Filter the records below for the word "computer". Keep each line that has it.

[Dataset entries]
⟨

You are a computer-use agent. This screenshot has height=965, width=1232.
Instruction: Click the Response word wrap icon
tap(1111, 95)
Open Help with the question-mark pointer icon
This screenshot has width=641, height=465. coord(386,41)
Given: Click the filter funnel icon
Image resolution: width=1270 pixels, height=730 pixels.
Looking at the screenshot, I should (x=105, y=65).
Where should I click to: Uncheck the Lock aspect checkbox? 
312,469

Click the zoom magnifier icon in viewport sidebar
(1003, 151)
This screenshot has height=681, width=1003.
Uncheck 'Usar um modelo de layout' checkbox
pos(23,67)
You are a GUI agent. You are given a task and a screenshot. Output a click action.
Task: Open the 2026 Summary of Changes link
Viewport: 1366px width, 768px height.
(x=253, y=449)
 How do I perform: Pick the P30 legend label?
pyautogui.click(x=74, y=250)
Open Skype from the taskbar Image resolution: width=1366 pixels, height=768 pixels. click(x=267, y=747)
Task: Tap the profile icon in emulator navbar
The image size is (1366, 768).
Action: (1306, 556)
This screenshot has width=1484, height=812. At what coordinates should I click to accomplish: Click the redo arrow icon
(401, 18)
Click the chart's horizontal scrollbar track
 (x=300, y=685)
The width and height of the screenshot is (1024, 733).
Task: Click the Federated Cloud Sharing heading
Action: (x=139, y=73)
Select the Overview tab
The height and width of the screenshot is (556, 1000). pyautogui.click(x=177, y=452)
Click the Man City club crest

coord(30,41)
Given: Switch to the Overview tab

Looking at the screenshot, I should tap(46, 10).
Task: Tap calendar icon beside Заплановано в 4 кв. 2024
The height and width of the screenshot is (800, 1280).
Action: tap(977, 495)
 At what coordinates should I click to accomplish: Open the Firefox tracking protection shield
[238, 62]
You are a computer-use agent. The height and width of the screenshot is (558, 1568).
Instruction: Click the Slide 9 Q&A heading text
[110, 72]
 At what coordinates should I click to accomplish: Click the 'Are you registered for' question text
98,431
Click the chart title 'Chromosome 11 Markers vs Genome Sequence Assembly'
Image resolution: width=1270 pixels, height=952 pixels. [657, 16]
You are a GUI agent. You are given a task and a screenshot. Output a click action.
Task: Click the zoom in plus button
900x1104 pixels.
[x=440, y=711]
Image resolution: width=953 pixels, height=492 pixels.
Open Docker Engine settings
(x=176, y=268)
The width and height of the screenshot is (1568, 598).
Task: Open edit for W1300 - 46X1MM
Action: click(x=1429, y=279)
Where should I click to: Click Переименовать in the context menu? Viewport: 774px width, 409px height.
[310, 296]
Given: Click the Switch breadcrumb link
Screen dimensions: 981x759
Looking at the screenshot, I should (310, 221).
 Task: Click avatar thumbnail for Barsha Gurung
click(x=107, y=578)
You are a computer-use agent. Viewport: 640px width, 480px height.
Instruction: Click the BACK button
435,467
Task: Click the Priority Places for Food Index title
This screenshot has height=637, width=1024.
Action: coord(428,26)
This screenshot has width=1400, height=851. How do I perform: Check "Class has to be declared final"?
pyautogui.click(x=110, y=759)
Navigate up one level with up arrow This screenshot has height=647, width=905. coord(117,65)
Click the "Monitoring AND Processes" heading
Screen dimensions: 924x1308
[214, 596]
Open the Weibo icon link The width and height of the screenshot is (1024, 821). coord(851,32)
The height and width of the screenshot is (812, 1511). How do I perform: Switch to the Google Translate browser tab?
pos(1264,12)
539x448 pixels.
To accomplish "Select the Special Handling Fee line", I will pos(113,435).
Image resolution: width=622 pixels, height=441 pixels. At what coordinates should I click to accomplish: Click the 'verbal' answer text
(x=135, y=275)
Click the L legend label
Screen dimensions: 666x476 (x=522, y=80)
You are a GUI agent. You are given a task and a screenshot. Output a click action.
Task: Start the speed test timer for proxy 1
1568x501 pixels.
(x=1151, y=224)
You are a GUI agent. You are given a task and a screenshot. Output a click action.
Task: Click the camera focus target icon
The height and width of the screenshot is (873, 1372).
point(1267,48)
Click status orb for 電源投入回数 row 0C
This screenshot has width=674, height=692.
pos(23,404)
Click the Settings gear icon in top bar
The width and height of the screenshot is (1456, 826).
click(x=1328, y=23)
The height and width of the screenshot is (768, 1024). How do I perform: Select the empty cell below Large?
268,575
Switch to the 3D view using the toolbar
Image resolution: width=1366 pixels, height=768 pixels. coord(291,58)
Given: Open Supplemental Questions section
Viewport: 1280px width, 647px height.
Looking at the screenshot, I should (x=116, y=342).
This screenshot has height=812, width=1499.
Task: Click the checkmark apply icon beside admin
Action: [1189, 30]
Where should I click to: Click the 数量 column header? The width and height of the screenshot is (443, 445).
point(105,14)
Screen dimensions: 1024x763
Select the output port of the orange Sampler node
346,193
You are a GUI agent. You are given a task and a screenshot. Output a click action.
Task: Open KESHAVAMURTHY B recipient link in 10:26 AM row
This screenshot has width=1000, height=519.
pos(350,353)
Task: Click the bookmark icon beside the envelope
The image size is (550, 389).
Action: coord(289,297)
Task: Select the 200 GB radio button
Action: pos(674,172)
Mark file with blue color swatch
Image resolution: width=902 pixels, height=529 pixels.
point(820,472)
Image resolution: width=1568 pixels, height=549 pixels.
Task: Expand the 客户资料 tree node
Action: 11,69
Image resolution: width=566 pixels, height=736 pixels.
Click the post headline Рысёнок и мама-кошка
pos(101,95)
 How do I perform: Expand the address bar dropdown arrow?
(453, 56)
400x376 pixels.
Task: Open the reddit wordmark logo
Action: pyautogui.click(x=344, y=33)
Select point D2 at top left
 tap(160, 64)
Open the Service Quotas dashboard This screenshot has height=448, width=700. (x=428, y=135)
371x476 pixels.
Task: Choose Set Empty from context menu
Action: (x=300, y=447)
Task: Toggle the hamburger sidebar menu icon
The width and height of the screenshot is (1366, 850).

⟩

> [TASK OUTPUT]:
You are a computer-use agent. This screenshot has height=965, width=1232.
You are a computer-use agent. The height and width of the screenshot is (558, 1568).
You are a computer-use agent. Viewport: 640px width, 480px height.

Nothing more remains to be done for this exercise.